Every culture has its unique dating customs, and Korea is definitely no exception. In Korea, dating is all about showing your affection for each other – couple menus, shirts, and sneakers are everywhere, and every month has at least one special, albeit incredibly commercial, day for couples to celebrate. There’s just so much to do and experience if you’re a couple, or at least going on dates, and that’s why everyone is always looking for someone! Naturally, each and every relationship is special and unique, and there’s no guidebook to mastering the “Korean dating style.” But, if you ever find yourself getting ready for a date in Korea, nervous and clueless about what to expect, our list should give you an idea of how dating here works.
1. It’s common for your friend to set you up with someone
When in need of a date, look no further than your Korean friends. It is all about connections, and people commonly set their single friends up with each other. You’re technically going on a blind date, but at least you know (s)he’s not a creep (always a plus) and you should have something in common. In Korea, people rarely meet anyone outside their personal school or work circle unless they’re introduced by a mutual friend. Approaching people on the streets is not as common as in the West, for example, but young adults are generally more open to strangers than their parents’ generation, especially if they have had a drink or two.
2. There are two options: one for everyone, one for couples
Couple rings, shirts, sneakers, pillows, caps, underwear… You name it, Korea probably has it, and people make them look stylish, not tacky. Couples pretty much live in a fascinating parallel world of coupleness, and everyone wants to experience what it’s like to be in it. Most restaurants and cafés have menus designed specifically for couples, major attractions have romantic date packages for two, and movie theaters even offer private couches for an intimate date. For those that are not used to such couple-centric culture, this might all sound puke-inducingly sweet, but once you try everything out yourself, you realize that the couple activities are actually fun and meaningful.
3. Be prepared, and willing, to pay
It can be pretty awkward to decide who’s going to get the bill, especially if it’s your first date. While the status quo used to be that men pay for the first couple of dates (or even all of them), that is quickly changing, and women are no longer afraid to swipe their cards at the cashier. Korean couples rarely split the bill, and it’s usually the guy who gets the movie tickets, and the girl who pays for dinner afterwards. In the end, you end up paying around 50-50 or 60-40, which is what most people feel comfortable with. Some couples use money from their joint bank account for dating costs (like Hong Jong Hyun and Yura on “We Got Married”), which just makes everything a tad bit more fair and convenient.

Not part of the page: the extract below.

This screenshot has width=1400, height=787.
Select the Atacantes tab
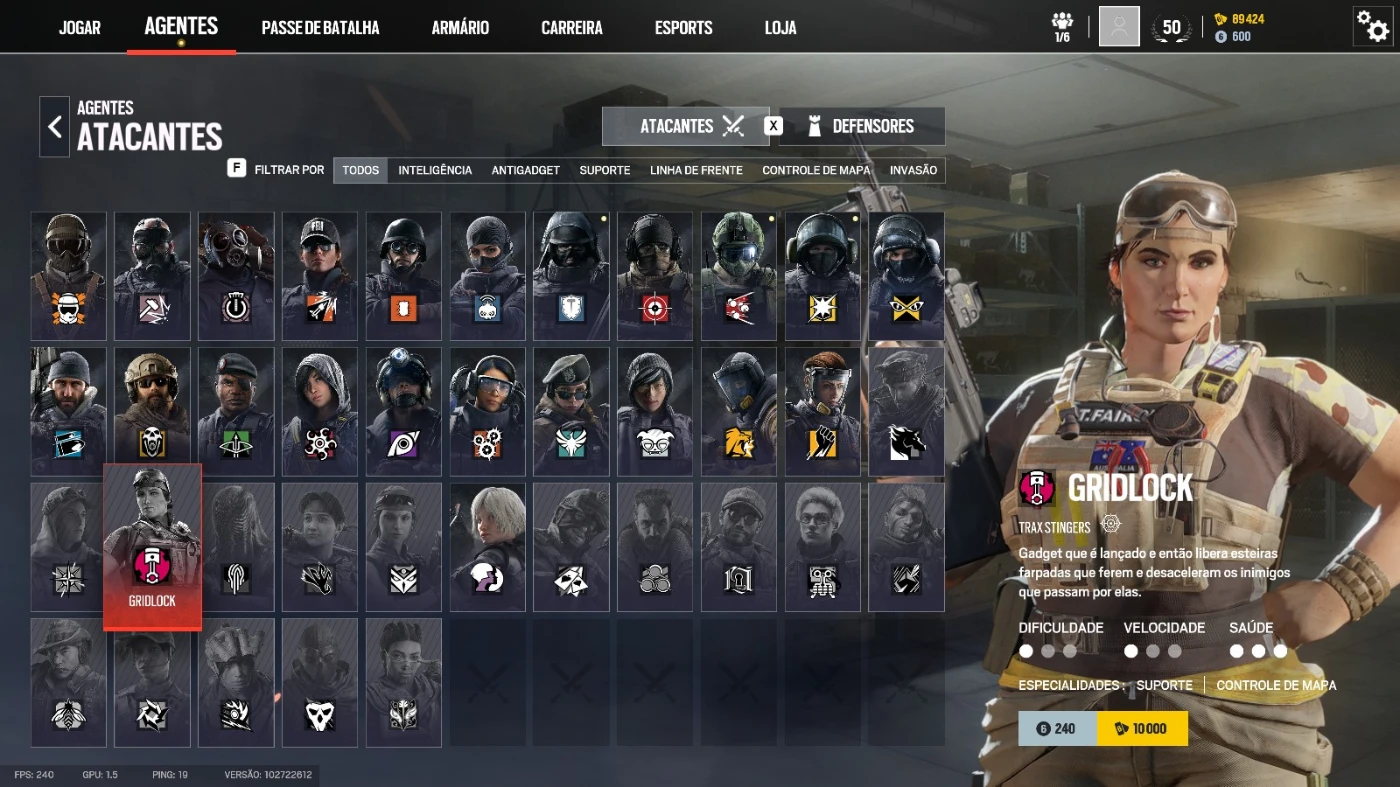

4. Keep your phone with you at all times
Forget everything you ever learned about the ‘three day rule.’ Koreans love their smartphones with instant messaging apps and adorable emoticons, and couples will spend hours glued to their phones, chatting with their other half. Don’t be surprised if you get a text from your crush every two hours, asking what you’re doing, eating, or thinking. And remember to text back instantly, or (s)he might understand your silence as a rejection. If you like someone, don’t be afraid to send a message even if you have nothing special to say – it’s just to show that you care.

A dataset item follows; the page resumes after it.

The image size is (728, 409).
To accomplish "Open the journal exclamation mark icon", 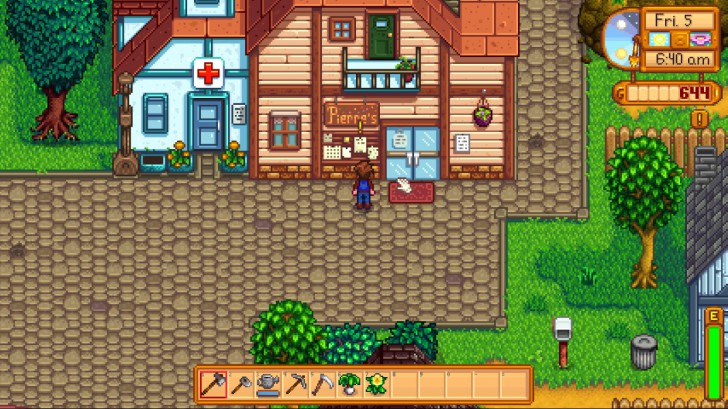I will tap(700, 119).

5. Anniversaries and holidays are a really big deal
Another distinctive characteristic of dating in Korea is the celebration of anniversaries, which take place every hundred days, and not just on an yearly basis. You might have seen K-pop groups and “We Got Married” couples bring out decorative cakes and gifts whenever it’s their 100th, 200th, or 1000th day together, and this is an accurate depiction of what happens in real life as well. Additionally, couples have a unique romantic holiday to celebrate on the 14th of every month. You have the traditional Valentine’s Day and White Day, but also ones like Rose Day, Wine Day, and Kiss Day. Commercial? Undoubtedly, but if you love planning romantic dinners and wrapping gifts in the cutest way possible, then you’re going to enjoy dating in Korea.
6. Hold back on the PDA
Overall, Koreans are not afraid to get touchy with close friends or family, but when it comes to public intimacy between couples, you might want to hide from judging grandmas. It’s totally acceptable to hold hands, hug, and give a gentle kiss on the lips, but try to have your passionate makeout sessions in private. While contemporary Koreans are not exactly conservative, there are still unwritten rules regarding acceptable public display of affection, and anything beyond cute pecks tends to cross the invisible line, especially in bright daylight.

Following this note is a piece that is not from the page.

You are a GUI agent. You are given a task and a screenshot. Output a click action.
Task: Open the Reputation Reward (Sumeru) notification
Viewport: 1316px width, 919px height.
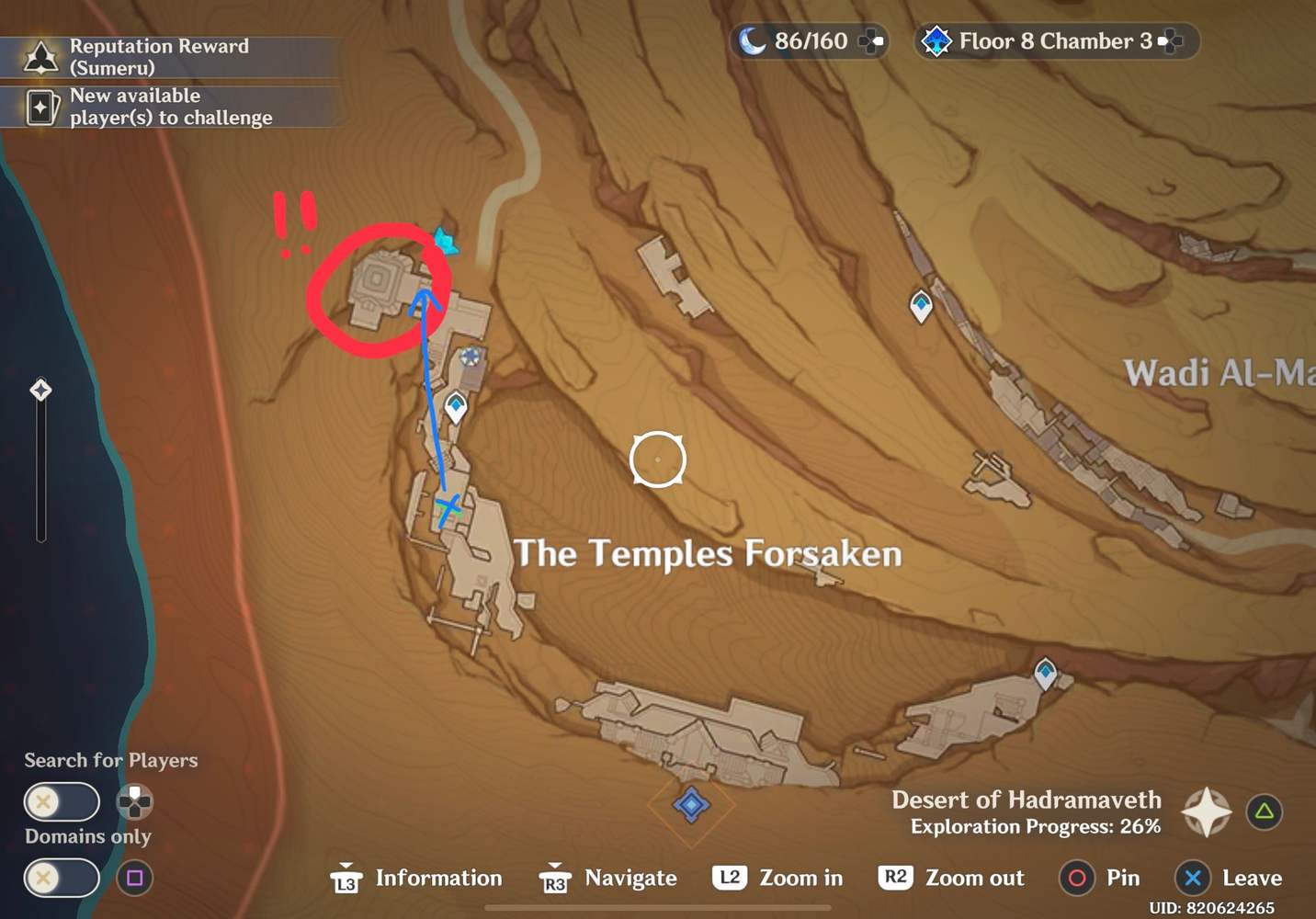click(161, 57)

7. There can be a difference between someone you date and someone you marry
It’s not uncommon for Koreans to have two “ideal types”: one you’d like to date, and one you’d like to marry. You might date a pretty girl with a wonderful personality, but if she can’t cook for her life or comes from a financially unstable family, marriage might be ruled out. Similarly, many Koreans are open to dating foreigners, but tend to be much more hesitant about interracial marriage. Naturally, there are numerous couples who unexpectedly fall in love and end up tying the knot, so don’t automatically rule out marriage with your Korean partner. Just remember that traditionally, Koreans see marriage as a union between families – not just two individuals – which means that marriage will eventually require the approval of the Korean family, and not everyone considers this when they jump into a relationship.